*Task description*. Please return, word for word, the part of the CSD text from "There is nothing" to "in section 5.1.".

*Text*.
-*-

Issuers should benefit also from potential price reductions by CSDs.  More importantly, the freedom to choose a CSD should allow them to access their investors more cheaply by issuing capital closer to where their investor base is, thus reducing the holding chain between issuers and investors; this impact would be, however, marginal since CSD and intermediaries costs represent a small proportion of the trading and post-trading costs. 

The obligation of dematerialisation in certain countries where the use of paper securities is still widespread, such as the UK may increase costs for issuers if, for instance, issuers (or their registrars) have to post regular account statements to shareholders.

6.2.7. Social impact

On the one hand, the increased competition among CSDs may have direct employment effects if, as described in section 6.2.2, some CSDs lose revenues and have to downsize their operations or if CSD groups consolidate their operations and reduce headcounts. The impact is not likely to be significant as CSDs in the EU employ only around 6,000 staff. There may also be indirect employment effects for intermediaries (e.g. custodian banks) if the increased harmonisation and consolidation of CSD services allows them to reduce their back offices.

However, on the other hand, the actions described above should make the prices of CSDs and of intermediaries more competitive, with positive effects for market participants and, eventually, end investors.  Furthermore, the overall increased safety of cross-border settlement and of CSDs has important social benefits, if for instance spill over effects in a crisis are contained.

6.2.8. Environmental impact

There is nothing to suggest that there is a direct or indirect connection between the present subject and environmental issues.  There is therefore no likelihood of impact on the environment.

6.2.9. Impact on third countries / impact on EU competitiveness

Since the securities market is a global market it is important to monitor actions taken globally in the areas described in this report, for instance the adoption of the revised CPSS-IOSCO standards for market infrastructures and the plans of the major non-EU markets in respect of adopting a T+2 settlement period. This was discussed in section 5.1.

Any policy regarding third countries must be mindful of the various types of interaction that can take place with a CSD outside the EU, including an EU issuer issuing securities in a third country CSD and links between CSDs. The Commission will therefore need to develop procedures for recognising third-country CSDs that wish to offer their services to entities located in the EU. These procedures should be based on at least the principles of equivalence of rules and supervision in the third countries and of reciprocity of rights by these third countries.

-*-

*Rows*.
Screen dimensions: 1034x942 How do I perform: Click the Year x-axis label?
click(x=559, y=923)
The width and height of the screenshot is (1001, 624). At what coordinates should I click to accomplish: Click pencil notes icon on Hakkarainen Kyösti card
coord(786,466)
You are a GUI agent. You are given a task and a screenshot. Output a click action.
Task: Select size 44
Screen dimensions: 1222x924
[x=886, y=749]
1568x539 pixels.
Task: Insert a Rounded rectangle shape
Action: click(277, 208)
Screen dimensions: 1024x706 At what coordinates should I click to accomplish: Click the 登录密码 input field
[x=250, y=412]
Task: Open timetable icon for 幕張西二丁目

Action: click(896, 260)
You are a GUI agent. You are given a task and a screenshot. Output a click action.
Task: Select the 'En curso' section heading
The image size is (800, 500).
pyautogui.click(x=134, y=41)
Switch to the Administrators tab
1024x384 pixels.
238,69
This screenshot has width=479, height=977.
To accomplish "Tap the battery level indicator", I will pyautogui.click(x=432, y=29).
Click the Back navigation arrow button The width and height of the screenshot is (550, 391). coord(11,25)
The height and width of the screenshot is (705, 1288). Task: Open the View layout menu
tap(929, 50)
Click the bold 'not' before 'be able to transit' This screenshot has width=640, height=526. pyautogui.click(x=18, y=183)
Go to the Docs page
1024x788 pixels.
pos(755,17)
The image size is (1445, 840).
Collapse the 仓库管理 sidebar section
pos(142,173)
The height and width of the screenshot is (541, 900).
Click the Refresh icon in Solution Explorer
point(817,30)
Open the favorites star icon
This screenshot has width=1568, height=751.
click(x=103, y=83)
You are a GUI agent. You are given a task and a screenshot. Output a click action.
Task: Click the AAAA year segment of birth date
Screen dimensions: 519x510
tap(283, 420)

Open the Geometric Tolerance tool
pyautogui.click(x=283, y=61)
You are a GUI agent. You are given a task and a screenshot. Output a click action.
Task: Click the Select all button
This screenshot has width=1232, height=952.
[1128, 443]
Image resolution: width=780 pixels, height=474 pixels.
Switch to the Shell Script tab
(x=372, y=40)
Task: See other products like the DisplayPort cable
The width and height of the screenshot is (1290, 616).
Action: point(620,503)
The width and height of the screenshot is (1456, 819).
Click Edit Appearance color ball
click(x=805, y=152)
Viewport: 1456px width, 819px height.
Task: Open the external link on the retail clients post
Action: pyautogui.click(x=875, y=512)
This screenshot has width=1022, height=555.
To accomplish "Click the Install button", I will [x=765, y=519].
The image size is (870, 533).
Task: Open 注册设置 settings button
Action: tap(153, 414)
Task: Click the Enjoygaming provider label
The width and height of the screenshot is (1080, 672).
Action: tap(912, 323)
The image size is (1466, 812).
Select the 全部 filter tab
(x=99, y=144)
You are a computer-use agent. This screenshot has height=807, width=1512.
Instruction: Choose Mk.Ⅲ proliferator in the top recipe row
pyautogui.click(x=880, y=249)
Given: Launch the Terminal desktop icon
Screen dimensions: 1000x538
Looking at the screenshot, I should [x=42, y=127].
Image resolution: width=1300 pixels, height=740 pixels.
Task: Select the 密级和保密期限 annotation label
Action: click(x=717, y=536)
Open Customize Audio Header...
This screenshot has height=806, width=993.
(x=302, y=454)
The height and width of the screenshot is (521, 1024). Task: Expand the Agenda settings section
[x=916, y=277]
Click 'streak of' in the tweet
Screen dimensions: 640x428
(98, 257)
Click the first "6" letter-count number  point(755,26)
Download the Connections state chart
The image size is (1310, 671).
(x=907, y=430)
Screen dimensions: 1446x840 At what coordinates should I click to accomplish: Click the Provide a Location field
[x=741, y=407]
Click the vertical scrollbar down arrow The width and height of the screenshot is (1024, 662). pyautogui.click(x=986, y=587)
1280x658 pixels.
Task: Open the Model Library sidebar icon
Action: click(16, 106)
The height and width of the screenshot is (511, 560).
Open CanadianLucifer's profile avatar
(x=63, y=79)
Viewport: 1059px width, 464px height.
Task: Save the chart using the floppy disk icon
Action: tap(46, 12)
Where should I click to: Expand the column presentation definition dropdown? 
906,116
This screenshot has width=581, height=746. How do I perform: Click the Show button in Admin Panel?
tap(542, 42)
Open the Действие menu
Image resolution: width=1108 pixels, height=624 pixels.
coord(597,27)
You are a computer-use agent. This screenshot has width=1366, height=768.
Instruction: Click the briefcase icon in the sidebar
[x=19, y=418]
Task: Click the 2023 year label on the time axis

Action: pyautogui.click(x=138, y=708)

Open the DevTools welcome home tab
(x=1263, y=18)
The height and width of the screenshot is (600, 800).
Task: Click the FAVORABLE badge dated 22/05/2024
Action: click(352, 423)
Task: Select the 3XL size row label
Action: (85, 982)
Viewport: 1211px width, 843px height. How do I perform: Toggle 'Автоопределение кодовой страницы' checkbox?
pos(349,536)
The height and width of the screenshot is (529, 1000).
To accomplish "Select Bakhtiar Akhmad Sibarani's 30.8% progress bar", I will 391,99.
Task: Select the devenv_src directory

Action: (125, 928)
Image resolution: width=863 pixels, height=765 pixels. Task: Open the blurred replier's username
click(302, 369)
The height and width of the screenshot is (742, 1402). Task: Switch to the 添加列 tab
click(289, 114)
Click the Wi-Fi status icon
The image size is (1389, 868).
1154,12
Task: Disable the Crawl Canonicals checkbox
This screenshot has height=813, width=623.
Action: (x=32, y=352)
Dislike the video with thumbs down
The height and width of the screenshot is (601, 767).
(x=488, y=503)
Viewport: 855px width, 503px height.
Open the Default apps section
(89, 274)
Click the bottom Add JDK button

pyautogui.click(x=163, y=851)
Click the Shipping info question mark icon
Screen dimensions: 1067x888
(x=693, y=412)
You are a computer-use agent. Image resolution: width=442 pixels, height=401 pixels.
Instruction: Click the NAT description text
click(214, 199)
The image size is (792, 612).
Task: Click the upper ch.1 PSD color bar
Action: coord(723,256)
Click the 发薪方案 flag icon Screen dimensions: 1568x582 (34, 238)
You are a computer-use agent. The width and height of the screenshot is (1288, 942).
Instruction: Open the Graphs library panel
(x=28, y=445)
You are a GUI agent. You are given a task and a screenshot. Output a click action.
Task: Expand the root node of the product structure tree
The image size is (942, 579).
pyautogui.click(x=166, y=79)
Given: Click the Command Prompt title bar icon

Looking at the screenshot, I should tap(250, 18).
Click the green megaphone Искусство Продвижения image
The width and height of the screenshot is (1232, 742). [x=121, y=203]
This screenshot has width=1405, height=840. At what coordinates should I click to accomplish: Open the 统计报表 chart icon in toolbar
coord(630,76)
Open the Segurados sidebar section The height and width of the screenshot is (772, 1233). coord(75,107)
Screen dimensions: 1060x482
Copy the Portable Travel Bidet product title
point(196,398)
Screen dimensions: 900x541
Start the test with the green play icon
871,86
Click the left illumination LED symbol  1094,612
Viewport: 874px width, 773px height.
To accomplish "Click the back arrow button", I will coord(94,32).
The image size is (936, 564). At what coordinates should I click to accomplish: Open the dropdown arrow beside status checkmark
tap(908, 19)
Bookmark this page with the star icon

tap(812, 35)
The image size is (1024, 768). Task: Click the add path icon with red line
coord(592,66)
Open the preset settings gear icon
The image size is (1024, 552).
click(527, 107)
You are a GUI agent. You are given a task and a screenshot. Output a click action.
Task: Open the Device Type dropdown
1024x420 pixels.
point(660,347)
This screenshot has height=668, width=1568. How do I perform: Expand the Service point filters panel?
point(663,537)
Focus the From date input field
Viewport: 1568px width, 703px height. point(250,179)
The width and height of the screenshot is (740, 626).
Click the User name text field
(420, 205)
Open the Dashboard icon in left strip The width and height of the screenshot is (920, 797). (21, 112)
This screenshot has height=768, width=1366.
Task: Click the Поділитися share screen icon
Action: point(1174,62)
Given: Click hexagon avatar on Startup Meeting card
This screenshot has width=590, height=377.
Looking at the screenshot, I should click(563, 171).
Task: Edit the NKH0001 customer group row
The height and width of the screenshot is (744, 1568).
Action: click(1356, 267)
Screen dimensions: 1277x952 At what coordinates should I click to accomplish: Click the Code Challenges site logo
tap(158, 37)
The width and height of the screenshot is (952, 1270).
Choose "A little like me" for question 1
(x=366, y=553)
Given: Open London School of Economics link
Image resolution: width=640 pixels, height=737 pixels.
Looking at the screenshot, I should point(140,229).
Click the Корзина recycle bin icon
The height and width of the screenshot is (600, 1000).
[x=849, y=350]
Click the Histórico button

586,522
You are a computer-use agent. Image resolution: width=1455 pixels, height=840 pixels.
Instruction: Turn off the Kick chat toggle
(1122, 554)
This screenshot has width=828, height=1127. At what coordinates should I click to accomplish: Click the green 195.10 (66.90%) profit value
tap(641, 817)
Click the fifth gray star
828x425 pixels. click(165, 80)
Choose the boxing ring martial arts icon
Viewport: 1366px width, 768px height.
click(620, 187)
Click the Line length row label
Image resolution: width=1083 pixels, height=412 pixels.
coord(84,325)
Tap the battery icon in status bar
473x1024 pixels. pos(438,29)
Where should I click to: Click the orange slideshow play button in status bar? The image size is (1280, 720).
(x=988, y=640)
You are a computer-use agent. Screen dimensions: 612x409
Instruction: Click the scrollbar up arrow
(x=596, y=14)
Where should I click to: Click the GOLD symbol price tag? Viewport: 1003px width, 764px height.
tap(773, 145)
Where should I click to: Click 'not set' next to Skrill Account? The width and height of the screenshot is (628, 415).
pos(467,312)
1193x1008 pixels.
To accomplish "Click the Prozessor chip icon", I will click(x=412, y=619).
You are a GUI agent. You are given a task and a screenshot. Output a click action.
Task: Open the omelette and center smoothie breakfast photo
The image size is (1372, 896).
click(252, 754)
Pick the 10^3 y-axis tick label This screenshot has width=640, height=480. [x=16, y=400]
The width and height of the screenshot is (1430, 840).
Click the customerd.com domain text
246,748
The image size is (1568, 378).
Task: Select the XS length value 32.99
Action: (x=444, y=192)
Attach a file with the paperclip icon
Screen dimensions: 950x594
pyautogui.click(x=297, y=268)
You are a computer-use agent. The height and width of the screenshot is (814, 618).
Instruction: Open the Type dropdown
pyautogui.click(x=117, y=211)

-*-

*Complete answer*.
There is nothing to suggest that there is a direct or indirect connection between the present subject and environmental issues.  There is therefore no likelihood of impact on the environment.

6.2.9. Impact on third countries / impact on EU competitiveness

Since the securities market is a global market it is important to monitor actions taken globally in the areas described in this report, for instance the adoption of the revised CPSS-IOSCO standards for market infrastructures and the plans of the major non-EU markets in respect of adopting a T+2 settlement period. This was discussed in section 5.1.